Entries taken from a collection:
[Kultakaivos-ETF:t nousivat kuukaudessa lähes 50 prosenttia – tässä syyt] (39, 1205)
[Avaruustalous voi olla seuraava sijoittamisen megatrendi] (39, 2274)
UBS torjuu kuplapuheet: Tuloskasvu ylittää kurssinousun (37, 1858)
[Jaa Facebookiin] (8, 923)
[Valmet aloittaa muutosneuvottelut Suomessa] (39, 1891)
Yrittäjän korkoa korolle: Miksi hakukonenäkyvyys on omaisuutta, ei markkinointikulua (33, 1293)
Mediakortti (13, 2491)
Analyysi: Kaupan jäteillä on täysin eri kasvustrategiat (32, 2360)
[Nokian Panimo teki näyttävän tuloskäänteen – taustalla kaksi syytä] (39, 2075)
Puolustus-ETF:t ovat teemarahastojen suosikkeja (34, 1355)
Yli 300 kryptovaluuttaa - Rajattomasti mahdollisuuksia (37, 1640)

- [Task directions]: With the line that has "UBS torjuu kuplapuheet: Tuloskasvu" as the first and the line that has "Puolustus-ETF:t ovat teemarahastojen" as the last, repeat exactly that run of lines above and no more.

- [Reply to the exercise]:
UBS torjuu kuplapuheet: Tuloskasvu ylittää kurssinousun (37, 1858)
[Jaa Facebookiin] (8, 923)
[Valmet aloittaa muutosneuvottelut Suomessa] (39, 1891)
Yrittäjän korkoa korolle: Miksi hakukonenäkyvyys on omaisuutta, ei markkinointikulua (33, 1293)
Mediakortti (13, 2491)
Analyysi: Kaupan jäteillä on täysin eri kasvustrategiat (32, 2360)
[Nokian Panimo teki näyttävän tuloskäänteen – taustalla kaksi syytä] (39, 2075)
Puolustus-ETF:t ovat teemarahastojen suosikkeja (34, 1355)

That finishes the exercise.